[[ Data provided open ]]
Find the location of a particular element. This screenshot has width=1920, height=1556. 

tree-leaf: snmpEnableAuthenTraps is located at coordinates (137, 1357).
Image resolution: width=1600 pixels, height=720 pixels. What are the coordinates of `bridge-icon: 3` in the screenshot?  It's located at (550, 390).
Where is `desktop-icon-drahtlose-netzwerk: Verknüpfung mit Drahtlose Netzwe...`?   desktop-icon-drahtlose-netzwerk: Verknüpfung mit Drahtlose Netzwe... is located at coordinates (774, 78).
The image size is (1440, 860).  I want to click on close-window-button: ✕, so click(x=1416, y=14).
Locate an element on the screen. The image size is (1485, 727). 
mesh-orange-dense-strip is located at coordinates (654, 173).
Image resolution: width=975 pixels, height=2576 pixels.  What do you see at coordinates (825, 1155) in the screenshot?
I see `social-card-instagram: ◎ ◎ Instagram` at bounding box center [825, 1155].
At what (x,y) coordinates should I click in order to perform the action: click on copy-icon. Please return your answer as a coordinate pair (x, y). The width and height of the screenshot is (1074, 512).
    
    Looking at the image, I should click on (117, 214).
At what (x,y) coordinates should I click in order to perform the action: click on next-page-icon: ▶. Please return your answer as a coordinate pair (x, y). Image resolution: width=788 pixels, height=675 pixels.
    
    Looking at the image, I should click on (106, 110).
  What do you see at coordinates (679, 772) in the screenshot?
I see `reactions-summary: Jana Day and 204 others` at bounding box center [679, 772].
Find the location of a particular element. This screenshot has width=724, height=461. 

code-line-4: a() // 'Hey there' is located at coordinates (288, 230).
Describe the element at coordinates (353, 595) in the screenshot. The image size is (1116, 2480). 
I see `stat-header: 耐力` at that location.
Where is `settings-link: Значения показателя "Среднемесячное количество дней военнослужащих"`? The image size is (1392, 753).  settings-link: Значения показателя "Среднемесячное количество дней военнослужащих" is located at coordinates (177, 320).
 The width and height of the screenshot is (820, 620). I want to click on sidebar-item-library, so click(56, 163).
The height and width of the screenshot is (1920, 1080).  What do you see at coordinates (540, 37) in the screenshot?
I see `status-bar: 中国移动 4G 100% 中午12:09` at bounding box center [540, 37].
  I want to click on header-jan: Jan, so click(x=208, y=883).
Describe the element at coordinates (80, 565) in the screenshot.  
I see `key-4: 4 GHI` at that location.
[[ Data provided closed ]]
Edit the material above so that every "coordinate pair" becomes "number pair", and leave all the other wording unchanged.

■ Solution to the problem:
Find the location of a particular element. This screenshot has width=1920, height=1556. 

tree-leaf: snmpEnableAuthenTraps is located at coordinates (137, 1357).
Image resolution: width=1600 pixels, height=720 pixels. What are the coordinates of `bridge-icon: 3` in the screenshot?  It's located at (550, 390).
Where is `desktop-icon-drahtlose-netzwerk: Verknüpfung mit Drahtlose Netzwe...`?   desktop-icon-drahtlose-netzwerk: Verknüpfung mit Drahtlose Netzwe... is located at coordinates (774, 78).
The image size is (1440, 860).  I want to click on close-window-button: ✕, so click(x=1416, y=14).
Locate an element on the screen. The image size is (1485, 727). 
mesh-orange-dense-strip is located at coordinates (654, 173).
Image resolution: width=975 pixels, height=2576 pixels.  What do you see at coordinates (825, 1155) in the screenshot?
I see `social-card-instagram: ◎ ◎ Instagram` at bounding box center [825, 1155].
At what (x,y) coordinates should I click in order to perform the action: click on copy-icon. Please return your answer as a number pair (x, y). The width and height of the screenshot is (1074, 512).
    
    Looking at the image, I should click on (117, 214).
At what (x,y) coordinates should I click in order to perform the action: click on next-page-icon: ▶. Please return your answer as a number pair (x, y). Image resolution: width=788 pixels, height=675 pixels.
    
    Looking at the image, I should click on (106, 110).
  What do you see at coordinates (679, 772) in the screenshot?
I see `reactions-summary: Jana Day and 204 others` at bounding box center [679, 772].
Find the location of a particular element. This screenshot has width=724, height=461. 

code-line-4: a() // 'Hey there' is located at coordinates (288, 230).
Describe the element at coordinates (353, 595) in the screenshot. The image size is (1116, 2480). 
I see `stat-header: 耐力` at that location.
Where is `settings-link: Значения показателя "Среднемесячное количество дней военнослужащих"`? The image size is (1392, 753).  settings-link: Значения показателя "Среднемесячное количество дней военнослужащих" is located at coordinates (177, 320).
 The width and height of the screenshot is (820, 620). I want to click on sidebar-item-library, so click(56, 163).
The height and width of the screenshot is (1920, 1080).  What do you see at coordinates (540, 37) in the screenshot?
I see `status-bar: 中国移动 4G 100% 中午12:09` at bounding box center [540, 37].
  I want to click on header-jan: Jan, so click(x=208, y=883).
Describe the element at coordinates (80, 565) in the screenshot.  
I see `key-4: 4 GHI` at that location.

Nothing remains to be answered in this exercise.